Run Claude Code on Windows as a dedicated low-privilege local user, inside a Visual Studio Developer Shell, scoped to a fixed workspace directory.
This is blast-radius reduction for Windows-native development. It is not hard containment. Use a VM for adversarial code or strong isolation.
The CEO's assistant is not the CEO. Give the agent delegated access, not your full Windows identity.
This project helps you:
- Run Claude Code as a dedicated standard Windows user instead of your main account.
- Keep Claude Code configuration, credentials, and installation under
C:\Users\ClaudeSandbox. - Limit expected agent writes to a fixed sandbox workspace.
- Protect launcher, bootstrap, check, and managed-settings files under admin-write locations.
- Block common Windows lateral-movement protocols from the sandbox account.
This project currently does not solve:
- Hard isolation for malicious code, malware, or highly sensitive third-party repos.
- Prompt injection from repos, issues, docs, web pages, attachments, tool output, or MCP servers.
- Exfiltration over allowed channels such as HTTPS, git remotes, package feeds, or internal web apps.
- Protection for anything readable by
ClaudeSandbox, including the sandbox workspace, its own credentials, broadly readable local paths, and secrets stored outside protected profile areas. - Rollback, snapshots, resource limits, centralized audit logs, or automatic kill switches.
- Windows 10/11
- Visual Studio installed machine-wide
- Git for Windows installed machine-wide
- Admin rights for setup, removal, and policy installation
Run once from an elevated PowerShell:
.\Setup-ClaudeSandbox.ps1During setup, choose whether to deploy the Claude Code managed settings to:
C:\Program Files\ClaudeCode\managed-settings.json
If a policy file already exists there, setup asks whether to overwrite or skip it.

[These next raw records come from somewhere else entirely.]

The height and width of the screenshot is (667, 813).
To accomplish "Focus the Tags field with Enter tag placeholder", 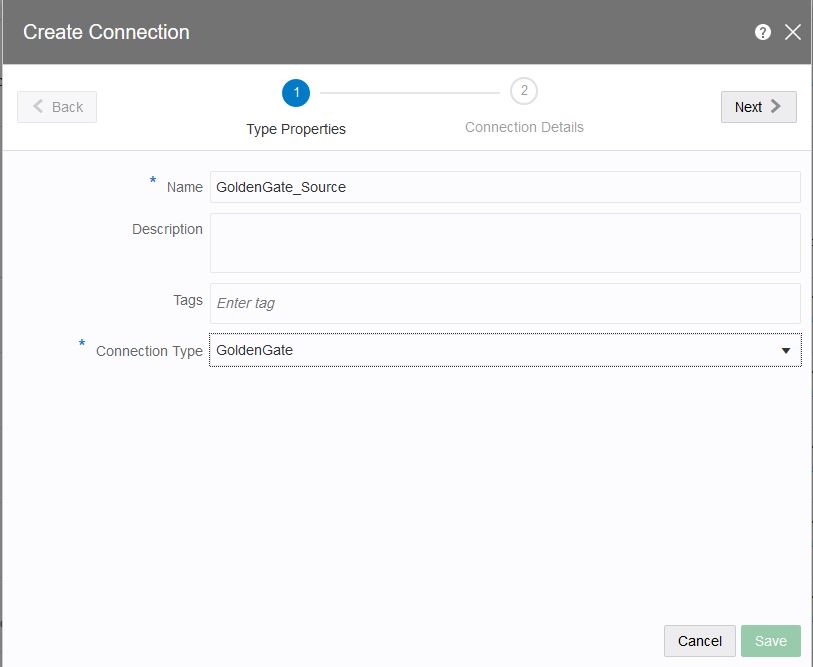I will (505, 303).
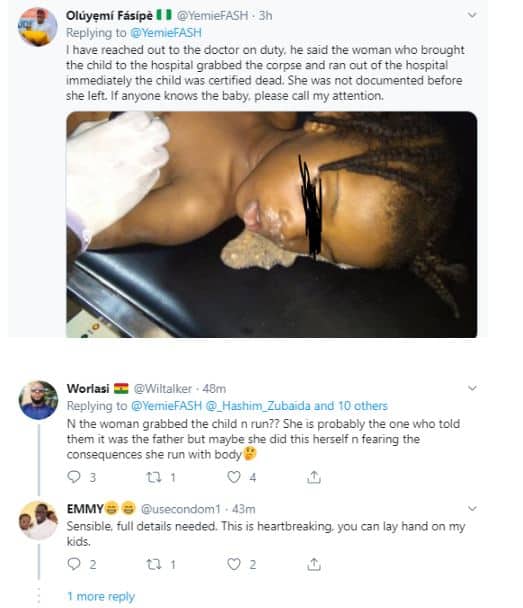This screenshot has height=608, width=523.
Task: Share EMMY's tweet
Action: click(x=314, y=564)
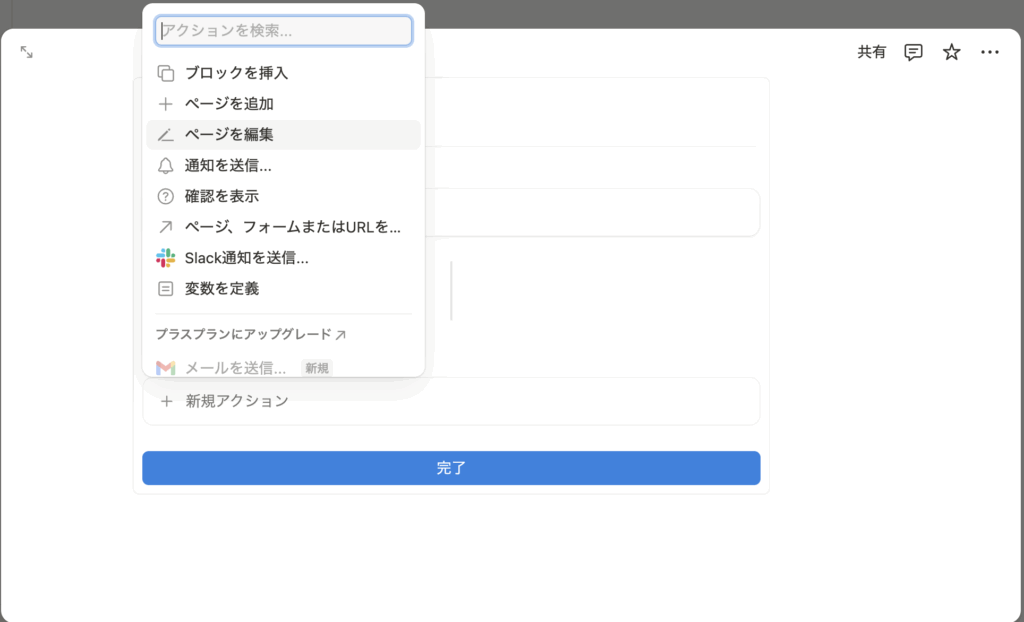Open the three-dot more options menu
The width and height of the screenshot is (1024, 622).
[x=990, y=52]
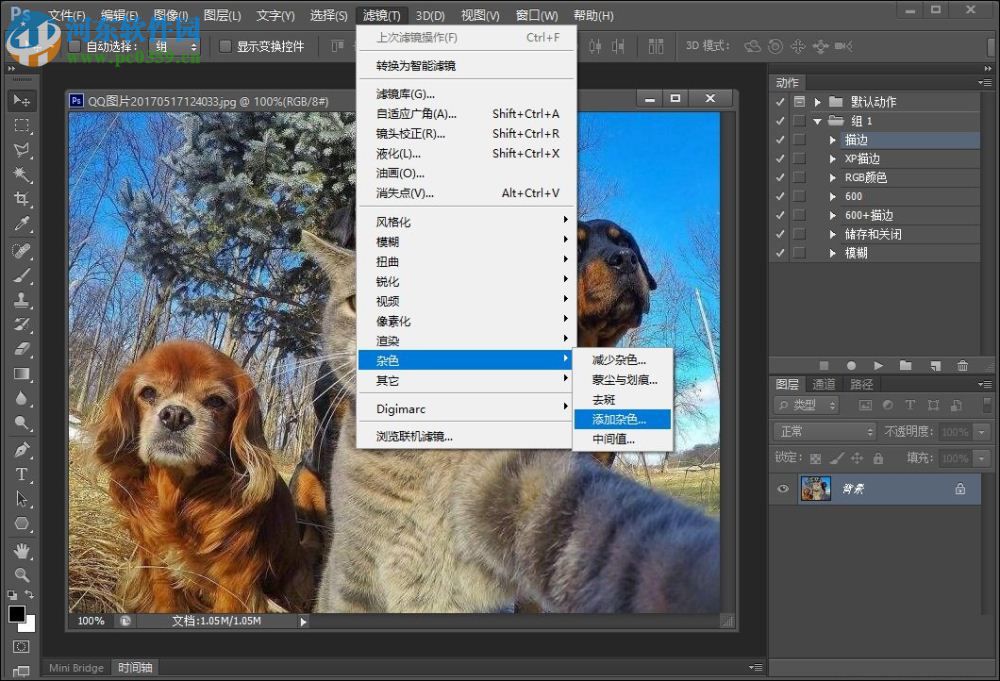Select the Crop tool in the toolbox
This screenshot has width=1000, height=681.
tap(21, 200)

Start the sandbox shell via desktop shortcut or use:
& 'C:\ProgramData\claude-win-sandbox\Start-ClaudeSandbox.ps1'In the new window, install Claude Code as the ClaudeSandbox user:
irm https://claude.ai/install.ps1 | iexClose and reopen the sandbox shell, then verify from an elevated PowerShell:
& 'C:\ProgramData\claude-win-sandbox\Check-ClaudeSandbox.ps1'Desktop shortcut, or
& 'C:\ProgramData\claude-win-sandbox\Start-ClaudeSandbox.ps1'Enter the ClaudeSandbox password when runas prompts. In the new window:
claudeRun from an elevated PowerShell:
.\Remove-ClaudeSandbox.ps1Removal deletes the sandbox user, profile, generated ProgramData state, firewall
rules, and optional desktop shortcut. It does not delete the workspace directory,
for example C:\dev\ClaudeSandbox.
- Claude Code must be installed per-user under
C:\Users\ClaudeSandbox, not machine-wide and not from your main profile. - Trusted launcher/check/bootstrap/config files live under ProgramData and are locked admin-write / Users-read-execute.
- The sandbox user can still access anything explicitly placed in the sandbox workspace and anything otherwise readable by normal Windows users.
- HTTPS/web egress remains available for Claude Code, git, package managers, and internal services.